## DESCRIPTION OF THE TASK
Scale the stretch from the line containing "Viewport: 1456px width, 819px" through the end of the entries below, giving those lines again with the requests included and every coordinate in the answers multiplied by 1.2 and rounded to a whole number, halves rounding up. Leave the pictures out of your answer.

## GIVEN DATA
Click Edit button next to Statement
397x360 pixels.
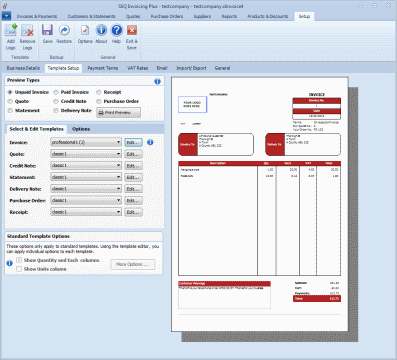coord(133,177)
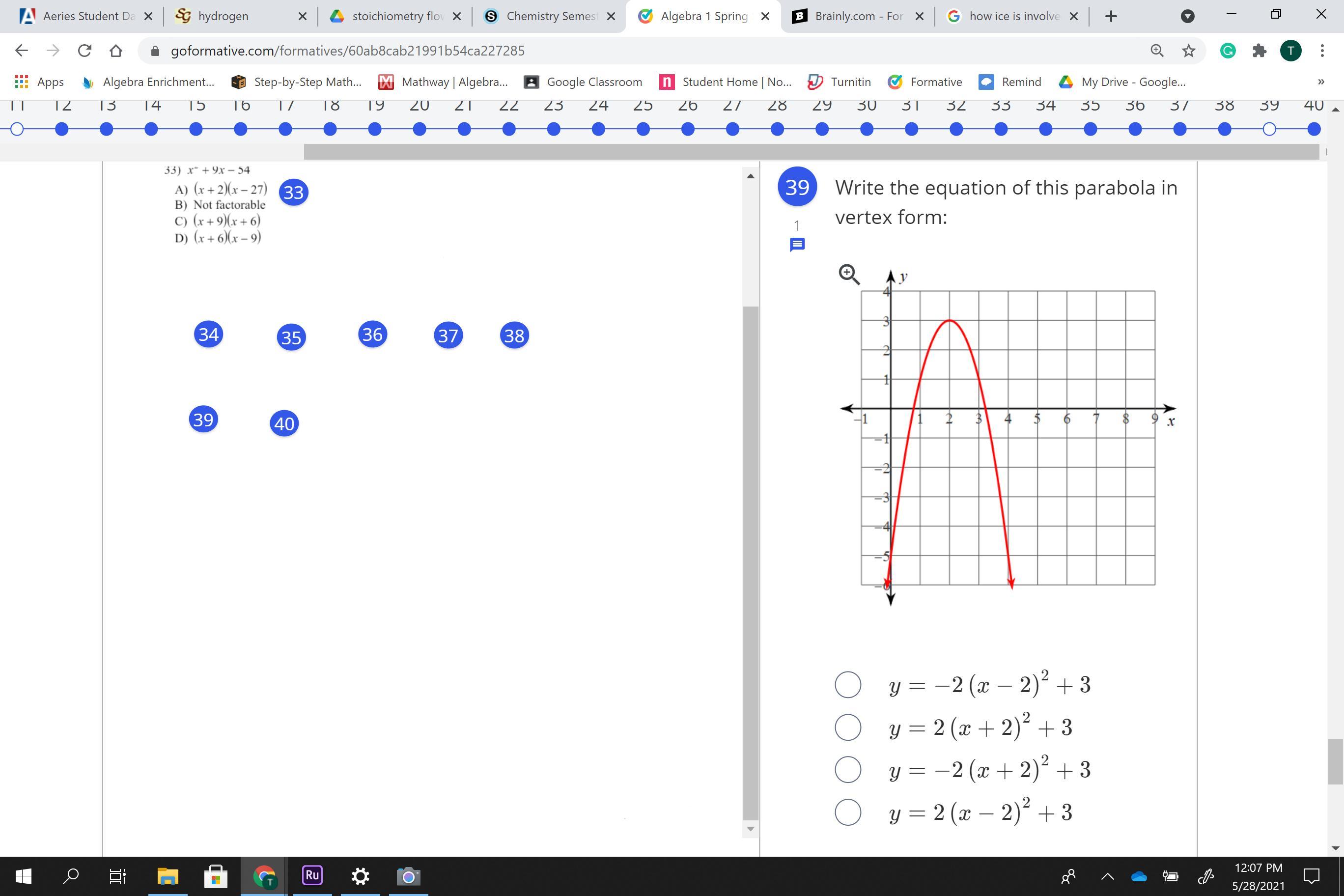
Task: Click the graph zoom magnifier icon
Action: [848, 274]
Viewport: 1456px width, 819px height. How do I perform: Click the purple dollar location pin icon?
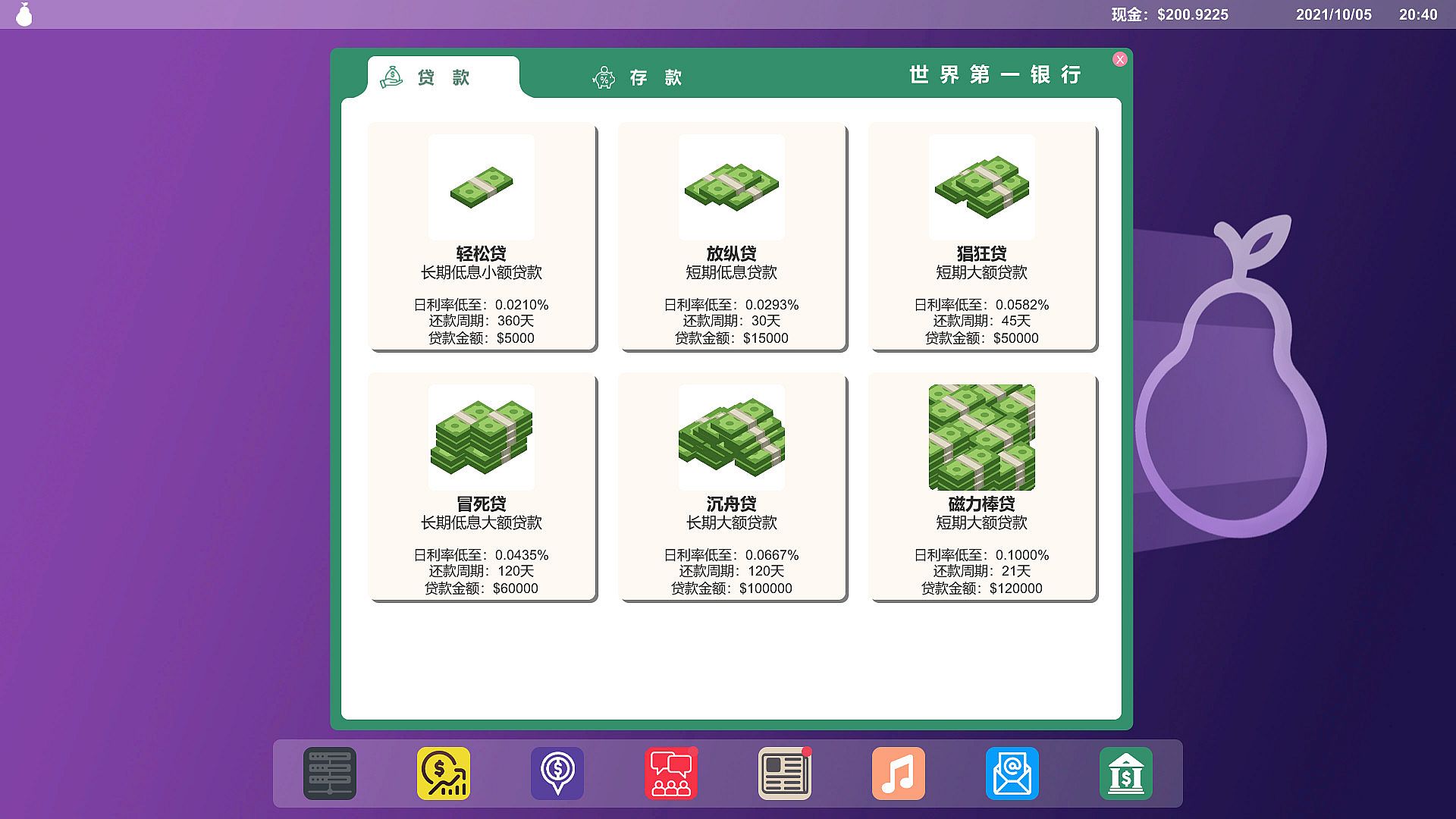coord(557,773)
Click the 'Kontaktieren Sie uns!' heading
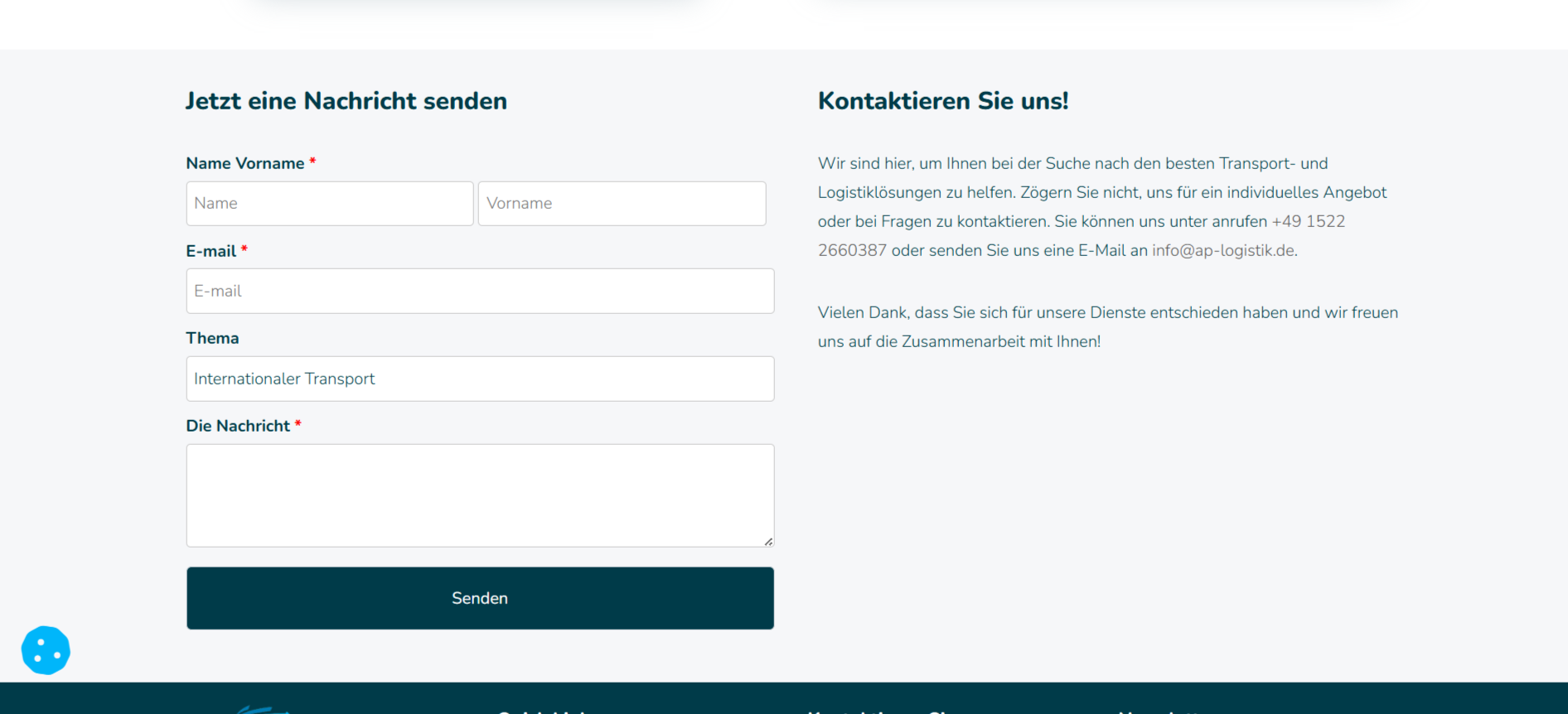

## REPLY
Viewport: 1456px width, 819px height. How do I perform: Click the purple dollar location pin icon?
coord(668,928)
Click the 'Kontaktieren Sie uns!' heading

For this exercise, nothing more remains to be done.